According to the creators of the app, there are open source software based sign language translator versions in the market, however, all of them are designed for computer use. The aim of the team was to design the first app for a readily accessible device, a smartphone.
A challenge turned into an advantage
The communication with a person having a hearing disability can be challenging if one doesn’t know sign language. It is hard to understand for a hearing person because the sign language has a different sentence structure and grammar.
“Problems are common because hearing people often don’t understand what the deaf person writes and vice versa. The sign language cannot be translated literally. Because of the hearing impediment, it can become hard for a deaf person to write a grammatically correct sentence, and hearing readers can get the message wrong. I have noticed that live communication with the hearing can often be too difficult for a deaf person”, – says Gužauskas, who has the hearing disability and knows the problem first-hand.
The student says that deaf people usually have to use the services of the sign language interpreters, but they need to be booked in advance.
Mantas Lukoševičius, a researcher at the KTU Faculty of Informatics and the supervisor of the final project of the students, says that in the process, he had also encountered the communication barrier.

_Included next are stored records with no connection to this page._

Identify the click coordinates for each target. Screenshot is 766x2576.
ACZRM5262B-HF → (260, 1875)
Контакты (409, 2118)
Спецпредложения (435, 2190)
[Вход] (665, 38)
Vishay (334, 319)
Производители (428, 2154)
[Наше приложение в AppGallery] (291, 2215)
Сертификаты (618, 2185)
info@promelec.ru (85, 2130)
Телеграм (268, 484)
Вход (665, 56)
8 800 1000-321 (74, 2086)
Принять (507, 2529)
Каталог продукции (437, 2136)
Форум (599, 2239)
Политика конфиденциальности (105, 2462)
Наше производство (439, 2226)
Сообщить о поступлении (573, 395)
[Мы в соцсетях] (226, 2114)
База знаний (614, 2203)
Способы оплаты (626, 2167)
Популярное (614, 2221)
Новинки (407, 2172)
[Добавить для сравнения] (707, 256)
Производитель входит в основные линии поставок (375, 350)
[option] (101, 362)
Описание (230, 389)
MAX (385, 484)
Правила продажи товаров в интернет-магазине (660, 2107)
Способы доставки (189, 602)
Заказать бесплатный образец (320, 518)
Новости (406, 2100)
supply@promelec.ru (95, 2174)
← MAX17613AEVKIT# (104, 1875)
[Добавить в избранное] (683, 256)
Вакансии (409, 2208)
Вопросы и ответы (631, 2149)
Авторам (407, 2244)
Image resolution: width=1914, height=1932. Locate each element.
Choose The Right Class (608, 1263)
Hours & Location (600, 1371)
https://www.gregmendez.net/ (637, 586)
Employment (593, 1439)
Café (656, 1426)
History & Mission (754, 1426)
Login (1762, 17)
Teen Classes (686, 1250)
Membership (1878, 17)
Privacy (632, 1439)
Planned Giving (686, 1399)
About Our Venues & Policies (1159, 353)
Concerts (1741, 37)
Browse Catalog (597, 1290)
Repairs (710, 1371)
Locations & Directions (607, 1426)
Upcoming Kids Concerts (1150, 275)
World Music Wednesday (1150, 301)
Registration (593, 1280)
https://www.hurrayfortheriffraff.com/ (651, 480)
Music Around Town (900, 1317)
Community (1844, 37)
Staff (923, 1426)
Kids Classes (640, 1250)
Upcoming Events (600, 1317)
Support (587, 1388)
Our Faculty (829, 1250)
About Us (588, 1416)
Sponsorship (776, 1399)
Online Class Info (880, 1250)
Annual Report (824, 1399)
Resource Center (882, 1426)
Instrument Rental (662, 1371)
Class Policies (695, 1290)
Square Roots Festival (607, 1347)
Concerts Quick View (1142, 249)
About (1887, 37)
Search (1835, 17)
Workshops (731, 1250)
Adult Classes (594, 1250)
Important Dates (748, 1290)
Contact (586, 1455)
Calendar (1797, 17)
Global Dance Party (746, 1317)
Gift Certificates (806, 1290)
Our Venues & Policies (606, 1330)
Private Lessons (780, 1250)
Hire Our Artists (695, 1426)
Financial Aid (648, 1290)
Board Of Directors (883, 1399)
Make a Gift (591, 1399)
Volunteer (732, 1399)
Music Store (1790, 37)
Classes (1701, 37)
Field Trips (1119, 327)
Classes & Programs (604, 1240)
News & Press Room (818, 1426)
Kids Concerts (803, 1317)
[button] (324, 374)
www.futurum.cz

“They have turned a challenge into an advantage: knowing the problem well they created a tool for everyone. It’s great to work with students like Laurynas and Lukas. They went all the way from the idea to the final result. The students have identified and refined the problem they are solving and collected the necessary data – the images of the sign language alphabet. They have also done experiments with modern artificial intelligence methods that best recognise those images, and successfully transferred the trained neural network model into a smartphone”, says Lukoševicius.